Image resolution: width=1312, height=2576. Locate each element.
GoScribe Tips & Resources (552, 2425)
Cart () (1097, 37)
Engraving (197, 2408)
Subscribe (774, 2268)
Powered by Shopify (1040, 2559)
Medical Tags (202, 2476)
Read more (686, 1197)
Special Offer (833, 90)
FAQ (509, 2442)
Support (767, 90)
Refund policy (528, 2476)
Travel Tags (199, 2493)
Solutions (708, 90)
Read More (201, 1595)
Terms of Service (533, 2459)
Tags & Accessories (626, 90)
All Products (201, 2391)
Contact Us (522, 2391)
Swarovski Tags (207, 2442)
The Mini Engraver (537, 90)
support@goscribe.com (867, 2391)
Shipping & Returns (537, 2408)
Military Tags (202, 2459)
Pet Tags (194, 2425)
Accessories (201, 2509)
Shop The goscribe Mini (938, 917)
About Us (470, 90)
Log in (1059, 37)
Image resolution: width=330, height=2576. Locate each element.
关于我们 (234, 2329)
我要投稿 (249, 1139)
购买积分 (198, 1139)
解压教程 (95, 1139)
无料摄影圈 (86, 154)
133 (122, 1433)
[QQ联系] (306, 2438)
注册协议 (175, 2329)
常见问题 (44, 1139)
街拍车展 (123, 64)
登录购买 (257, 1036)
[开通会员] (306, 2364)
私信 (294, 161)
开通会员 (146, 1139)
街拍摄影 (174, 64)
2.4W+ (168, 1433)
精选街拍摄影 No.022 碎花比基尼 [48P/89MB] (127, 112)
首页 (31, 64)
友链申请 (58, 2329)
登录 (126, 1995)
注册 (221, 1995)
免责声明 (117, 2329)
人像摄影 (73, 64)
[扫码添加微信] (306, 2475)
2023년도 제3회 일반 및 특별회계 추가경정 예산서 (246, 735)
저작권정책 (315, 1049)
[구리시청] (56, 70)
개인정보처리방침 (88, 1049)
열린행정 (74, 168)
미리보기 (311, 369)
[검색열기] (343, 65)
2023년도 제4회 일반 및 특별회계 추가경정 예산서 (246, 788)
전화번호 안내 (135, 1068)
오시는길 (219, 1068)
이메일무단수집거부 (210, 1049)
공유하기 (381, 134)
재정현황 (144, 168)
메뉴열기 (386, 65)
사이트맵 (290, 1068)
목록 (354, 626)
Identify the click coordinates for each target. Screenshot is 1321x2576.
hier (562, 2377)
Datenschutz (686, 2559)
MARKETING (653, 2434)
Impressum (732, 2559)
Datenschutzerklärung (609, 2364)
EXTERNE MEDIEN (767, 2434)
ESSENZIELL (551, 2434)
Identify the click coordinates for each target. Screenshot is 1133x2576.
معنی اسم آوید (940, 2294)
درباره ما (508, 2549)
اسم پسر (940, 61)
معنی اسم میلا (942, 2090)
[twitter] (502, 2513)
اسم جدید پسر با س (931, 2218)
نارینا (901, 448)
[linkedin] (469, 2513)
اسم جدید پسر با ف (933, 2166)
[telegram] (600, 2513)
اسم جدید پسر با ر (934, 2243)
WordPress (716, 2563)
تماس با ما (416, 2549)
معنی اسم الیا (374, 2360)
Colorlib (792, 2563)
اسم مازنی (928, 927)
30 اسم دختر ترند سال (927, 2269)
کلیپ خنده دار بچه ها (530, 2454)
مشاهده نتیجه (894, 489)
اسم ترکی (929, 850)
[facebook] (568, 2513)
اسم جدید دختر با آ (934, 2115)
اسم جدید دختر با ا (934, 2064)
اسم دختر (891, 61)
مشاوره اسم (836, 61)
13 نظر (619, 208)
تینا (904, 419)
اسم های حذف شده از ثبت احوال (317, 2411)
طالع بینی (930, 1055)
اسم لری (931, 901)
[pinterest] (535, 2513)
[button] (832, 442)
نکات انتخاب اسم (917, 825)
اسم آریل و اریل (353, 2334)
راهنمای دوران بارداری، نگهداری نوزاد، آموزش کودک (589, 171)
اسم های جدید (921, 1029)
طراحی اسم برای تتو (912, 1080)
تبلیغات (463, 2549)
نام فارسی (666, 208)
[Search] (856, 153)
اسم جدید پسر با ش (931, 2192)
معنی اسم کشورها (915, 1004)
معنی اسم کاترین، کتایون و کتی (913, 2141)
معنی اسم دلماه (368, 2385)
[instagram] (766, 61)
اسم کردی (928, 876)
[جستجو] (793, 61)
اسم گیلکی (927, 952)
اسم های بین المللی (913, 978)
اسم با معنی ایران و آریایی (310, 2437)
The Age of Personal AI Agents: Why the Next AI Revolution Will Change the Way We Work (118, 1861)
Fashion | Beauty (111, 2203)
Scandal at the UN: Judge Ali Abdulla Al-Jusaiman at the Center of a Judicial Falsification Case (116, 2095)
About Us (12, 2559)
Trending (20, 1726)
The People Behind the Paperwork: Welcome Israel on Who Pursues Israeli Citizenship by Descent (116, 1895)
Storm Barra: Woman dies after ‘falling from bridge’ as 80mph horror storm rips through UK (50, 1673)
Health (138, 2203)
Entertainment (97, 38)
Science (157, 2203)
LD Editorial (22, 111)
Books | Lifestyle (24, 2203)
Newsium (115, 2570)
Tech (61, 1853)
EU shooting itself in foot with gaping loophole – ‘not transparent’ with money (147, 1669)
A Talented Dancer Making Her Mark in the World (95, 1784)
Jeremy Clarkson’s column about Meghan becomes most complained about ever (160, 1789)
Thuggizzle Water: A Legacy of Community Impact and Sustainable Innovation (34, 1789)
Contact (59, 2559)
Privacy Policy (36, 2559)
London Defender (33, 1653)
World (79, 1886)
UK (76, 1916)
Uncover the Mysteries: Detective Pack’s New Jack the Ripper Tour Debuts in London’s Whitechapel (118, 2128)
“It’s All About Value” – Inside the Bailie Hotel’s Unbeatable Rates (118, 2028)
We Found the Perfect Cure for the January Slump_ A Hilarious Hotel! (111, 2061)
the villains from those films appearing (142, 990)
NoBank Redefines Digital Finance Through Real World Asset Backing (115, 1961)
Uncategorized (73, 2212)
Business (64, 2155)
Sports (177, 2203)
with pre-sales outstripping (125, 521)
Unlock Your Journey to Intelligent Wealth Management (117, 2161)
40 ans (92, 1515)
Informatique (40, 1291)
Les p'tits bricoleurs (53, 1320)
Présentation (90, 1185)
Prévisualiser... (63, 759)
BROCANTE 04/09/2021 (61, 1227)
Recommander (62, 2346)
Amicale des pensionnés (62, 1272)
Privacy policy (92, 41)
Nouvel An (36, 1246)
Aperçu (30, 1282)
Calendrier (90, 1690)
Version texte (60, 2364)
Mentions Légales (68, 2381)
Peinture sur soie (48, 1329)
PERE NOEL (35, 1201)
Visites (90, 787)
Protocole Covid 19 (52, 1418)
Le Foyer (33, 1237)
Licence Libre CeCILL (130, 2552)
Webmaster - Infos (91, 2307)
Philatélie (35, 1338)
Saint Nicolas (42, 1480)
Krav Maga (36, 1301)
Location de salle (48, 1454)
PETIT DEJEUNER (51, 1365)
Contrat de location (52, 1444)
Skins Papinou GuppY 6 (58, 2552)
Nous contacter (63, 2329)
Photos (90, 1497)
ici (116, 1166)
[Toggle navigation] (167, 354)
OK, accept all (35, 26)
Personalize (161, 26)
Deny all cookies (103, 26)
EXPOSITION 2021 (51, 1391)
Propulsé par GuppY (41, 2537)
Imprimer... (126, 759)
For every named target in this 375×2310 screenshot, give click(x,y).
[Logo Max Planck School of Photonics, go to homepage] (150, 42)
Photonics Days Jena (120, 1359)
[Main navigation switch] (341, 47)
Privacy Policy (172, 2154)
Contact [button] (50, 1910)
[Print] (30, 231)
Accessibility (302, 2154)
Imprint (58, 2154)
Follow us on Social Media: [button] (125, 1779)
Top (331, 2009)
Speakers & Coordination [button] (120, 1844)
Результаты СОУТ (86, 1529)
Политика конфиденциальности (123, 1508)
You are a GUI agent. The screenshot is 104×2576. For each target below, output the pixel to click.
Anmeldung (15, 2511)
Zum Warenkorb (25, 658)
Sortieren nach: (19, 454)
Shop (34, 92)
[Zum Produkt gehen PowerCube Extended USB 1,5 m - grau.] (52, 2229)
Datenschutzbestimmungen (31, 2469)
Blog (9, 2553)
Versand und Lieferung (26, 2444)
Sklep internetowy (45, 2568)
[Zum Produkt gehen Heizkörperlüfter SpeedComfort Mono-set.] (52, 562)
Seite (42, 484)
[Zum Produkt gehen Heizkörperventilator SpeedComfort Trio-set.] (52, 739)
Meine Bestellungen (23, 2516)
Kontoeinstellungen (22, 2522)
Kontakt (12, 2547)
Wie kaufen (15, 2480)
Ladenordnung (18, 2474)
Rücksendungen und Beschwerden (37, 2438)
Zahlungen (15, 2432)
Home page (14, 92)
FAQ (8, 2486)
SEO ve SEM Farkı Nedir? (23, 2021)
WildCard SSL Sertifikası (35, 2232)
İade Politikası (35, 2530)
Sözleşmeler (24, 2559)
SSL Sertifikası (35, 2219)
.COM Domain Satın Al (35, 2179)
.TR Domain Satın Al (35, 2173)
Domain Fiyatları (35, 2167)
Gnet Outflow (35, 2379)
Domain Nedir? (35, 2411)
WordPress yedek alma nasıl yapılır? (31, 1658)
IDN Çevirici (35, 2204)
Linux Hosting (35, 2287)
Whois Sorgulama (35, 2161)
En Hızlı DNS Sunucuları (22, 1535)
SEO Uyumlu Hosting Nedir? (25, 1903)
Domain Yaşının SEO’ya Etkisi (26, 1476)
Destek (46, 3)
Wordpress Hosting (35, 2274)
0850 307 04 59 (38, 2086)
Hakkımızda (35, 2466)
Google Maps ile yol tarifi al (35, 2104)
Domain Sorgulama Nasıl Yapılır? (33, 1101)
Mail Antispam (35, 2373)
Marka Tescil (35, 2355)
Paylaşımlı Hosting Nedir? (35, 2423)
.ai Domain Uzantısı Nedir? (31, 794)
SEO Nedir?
-=-=-
__PROBLEM STATEMENT__
Put the lines above, from the one containing "اسم جدید دختر با ا (934, 2064)" through the one containing "Health (138, 2203)", both included, into a JSON list of strings with one string per line and blank lines omitted.

__RESPONSE TO THE EXERCISE__
[
  "اسم جدید دختر با ا (934, 2064)",
  "اسم دختر (891, 61)",
  "مشاوره اسم (836, 61)",
  "13 نظر (619, 208)",
  "تینا (904, 419)",
  "اسم های حذف شده از ثبت احوال (317, 2411)",
  "طالع بینی (930, 1055)",
  "اسم لری (931, 901)",
  "[pinterest] (535, 2513)",
  "[button] (832, 442)",
  "نکات انتخاب اسم (917, 825)",
  "اسم آریل و اریل (353, 2334)",
  "راهنمای دوران بارداری، نگهداری نوزاد، آموزش کودک (589, 171)",
  "اسم های جدید (921, 1029)",
  "طراحی اسم برای تتو (912, 1080)",
  "تبلیغات (463, 2549)",
  "نام فارسی (666, 208)",
  "[Search] (856, 153)",
  "اسم جدید پسر با ش (931, 2192)",
  "معنی اسم کشورها (915, 1004)",
  "معنی اسم کاترین، کتایون و کتی (913, 2141)",
  "معنی اسم دلماه (368, 2385)",
  "[instagram] (766, 61)",
  "اسم کردی (928, 876)",
  "[جستجو] (793, 61)",
  "اسم گیلکی (927, 952)",
  "اسم های بین المللی (913, 978)",
  "اسم با معنی ایران و آریایی (310, 2437)",
  "The Age of Personal AI Agents: Why the Next AI Revolution Will Change the Way We Work (118, 1861)",
  "Fashion | Beauty (111, 2203)",
  "Scandal at the UN: Judge Ali Abdulla Al-Jusaiman at the Center of a Judicial Falsification Case (116, 2095)",
  "About Us (12, 2559)",
  "Trending (20, 1726)",
  "The People Behind the Paperwork: Welcome Israel on Who Pursues Israeli Citizenship by Descent (116, 1895)",
  "Storm Barra: Woman dies after ‘falling from bridge’ as 80mph horror storm rips through UK (50, 1673)",
  "Health (138, 2203)"
]